Stop making criminals out of pot smokers





In support of the comments last week by Juliet Hotchkiss (“Marijuana safer than alcohol”), the war on drugs is over. It failed. It wasn’t just a huge failure, it was a catastrophic failure. We’ve been at it for over 30 years at a cumulative cost of hundreds of billions of dollars and usage rates are actually higher now than they were when we started.

Prohibition has never been an effective strategy to discourage any psychotropic or mind altering substance use. It’s not just that it just doesn’t work—the resulting black market insidiously spreads corruption well beyond the drug’s impact on any individual user.

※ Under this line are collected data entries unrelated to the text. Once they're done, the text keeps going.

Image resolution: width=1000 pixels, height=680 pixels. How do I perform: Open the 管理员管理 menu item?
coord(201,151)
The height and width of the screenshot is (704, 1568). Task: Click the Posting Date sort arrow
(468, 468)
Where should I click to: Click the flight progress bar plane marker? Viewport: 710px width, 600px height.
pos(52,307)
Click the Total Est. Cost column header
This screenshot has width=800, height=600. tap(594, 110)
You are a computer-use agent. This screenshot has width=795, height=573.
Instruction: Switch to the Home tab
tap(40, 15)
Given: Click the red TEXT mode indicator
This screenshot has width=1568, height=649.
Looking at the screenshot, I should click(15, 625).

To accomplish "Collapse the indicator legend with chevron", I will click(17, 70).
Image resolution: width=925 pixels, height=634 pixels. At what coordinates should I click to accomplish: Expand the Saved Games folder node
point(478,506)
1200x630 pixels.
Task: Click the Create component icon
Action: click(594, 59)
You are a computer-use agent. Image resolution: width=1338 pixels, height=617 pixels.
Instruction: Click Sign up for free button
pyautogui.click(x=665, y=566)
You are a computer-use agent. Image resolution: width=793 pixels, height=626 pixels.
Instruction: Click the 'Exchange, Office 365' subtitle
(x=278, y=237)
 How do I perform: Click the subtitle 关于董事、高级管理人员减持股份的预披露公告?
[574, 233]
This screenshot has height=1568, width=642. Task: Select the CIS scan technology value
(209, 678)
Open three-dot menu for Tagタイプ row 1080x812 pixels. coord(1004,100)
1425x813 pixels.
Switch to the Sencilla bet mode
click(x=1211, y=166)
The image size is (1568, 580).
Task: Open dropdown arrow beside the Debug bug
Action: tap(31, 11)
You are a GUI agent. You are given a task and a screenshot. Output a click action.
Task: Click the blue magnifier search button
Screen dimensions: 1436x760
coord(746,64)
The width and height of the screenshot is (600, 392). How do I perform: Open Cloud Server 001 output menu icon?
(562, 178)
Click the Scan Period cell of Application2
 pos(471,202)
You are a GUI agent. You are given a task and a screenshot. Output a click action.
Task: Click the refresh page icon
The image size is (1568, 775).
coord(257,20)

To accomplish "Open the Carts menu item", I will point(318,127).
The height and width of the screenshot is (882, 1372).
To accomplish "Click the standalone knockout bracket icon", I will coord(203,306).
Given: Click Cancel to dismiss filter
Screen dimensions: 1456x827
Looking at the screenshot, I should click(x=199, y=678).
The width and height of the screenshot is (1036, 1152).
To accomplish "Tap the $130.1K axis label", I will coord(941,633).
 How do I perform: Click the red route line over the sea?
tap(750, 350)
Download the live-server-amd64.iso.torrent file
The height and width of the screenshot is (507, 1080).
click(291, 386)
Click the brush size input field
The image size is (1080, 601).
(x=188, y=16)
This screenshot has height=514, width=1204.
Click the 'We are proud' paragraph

We arrest 800,000 pot users a year. Enforcement costs average about $500 per arrest. It costs about $30,000 per year to incarcerate a user. Our prisons currently hold more than 530,000 drug offenders.

Four lobbies account for the greatest pressure on lawmakers to maintain existing drug penalties: the pharmacy lobby, the liquor lobby, the cigarette lobby and private prison corporations.

Changing the restrictions on drug use requires fact based solutions, not ideological or political positions. By any objective measure the prohibition on cannabis produces effects in our society far worse than any health issue. Pot smokers are not dangerous to themselves or anyone else. We need to stop making criminals of people who smoke pot, now.